■ **WHAT YOU WILL DO**:
(1) In the passage about the farm road, in what year did Roger Phillips acquire his one-third interest in his parents' farm property?
(2) Condense the paragraph of the passage about the farm road that begins "Roger Phillips said he acquired" into a bulleted list that keeps its main facts.
(3) Extend the passage about the farm road, starting right after its final sentence.

■ **TEXT SHOWN**:
Roger Phillips said he acquired a one-third interest in his parents' farm property in 1993. From the 1970s to the mid-1980s, he helped his father raise cattle on the property, he said, and used the road openly and continuously. He said that his family used the road because it was "our road to use to get into our farm." He said that his family never asked for permission to use the road because "it was ours" and because his father told him that "it was our road to use." He indicated that he used the road without concern for whether the Sommerers had a right to permit or deny its use. He also said that he and his father had maintained and graded the road at times with a tractor and grading equipment.

■ **GIVEN INFORMATION**:

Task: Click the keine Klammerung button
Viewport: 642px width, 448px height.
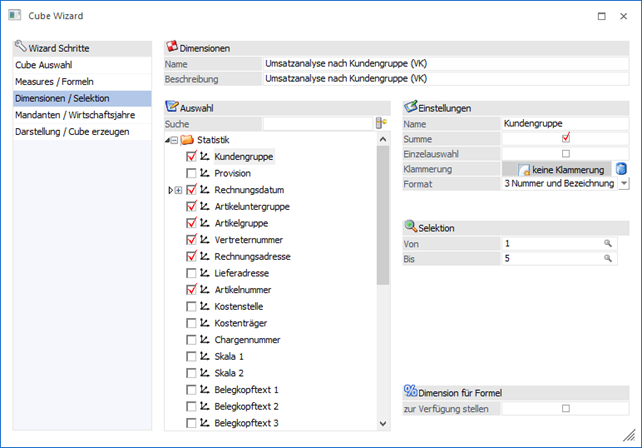Action: click(x=555, y=169)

■ **FINAL ANSWERS**:
(1) 1993

(2)
- Roger Phillips acquired a one-third interest in his parents' farm property in 1993.
- From the 1970s to the mid-1980s, he helped his father raise cattle there and used the road openly and continuously.
- His family used the road as their way into the farm, regarding it as theirs.
- They never asked permission, since his father told him it was their road to use.
- He used the road without concern for whether the Sommerers could permit or deny its use.
- He and his father sometimes maintained and graded the road with a tractor and grading equipment.

(3)
The Sommerers' contend that the Phillipses' maintenance of the road was not an assertion of a claim of right. They rely on Homan v. Hutchison, 817 S.W.2d 944 (Mo.App.1991), but their reliance is misplaced. This court did say in Homan, "That the [party claiming a prescriptive easement] maintained the road is not an assertion of [a right hostile to the true owner]." Id. at 950. The reason that this was true in that case, however, was not because maintaining a road can never be an assertion of a claim of right but because the plaintiff admitted using the road with permission and he believed that the road was a public road. Also, the court noted that the fee simple owner of the road had consented to the plaintiff's maintaining the road. Obviously, maintaining a road under such circumstances, not present in this case, would not constitute an assertion of a claim of right. 2

The circuit court had a sufficient basis for concluding that the Phillipses' use was not permissive. We conclude that, unlike the situation in Homan, the Phillipses' maintenance did show an assertion of a claim of right.

The Sommerers cite Cook v. Bolin, 296 S.W.2d 181 (Mo.App.1956), for the proposition that permissive use can be inferred from a cordial relationship between adjoining landowners. The Cook court did say:

It is common knowledge that the wild,...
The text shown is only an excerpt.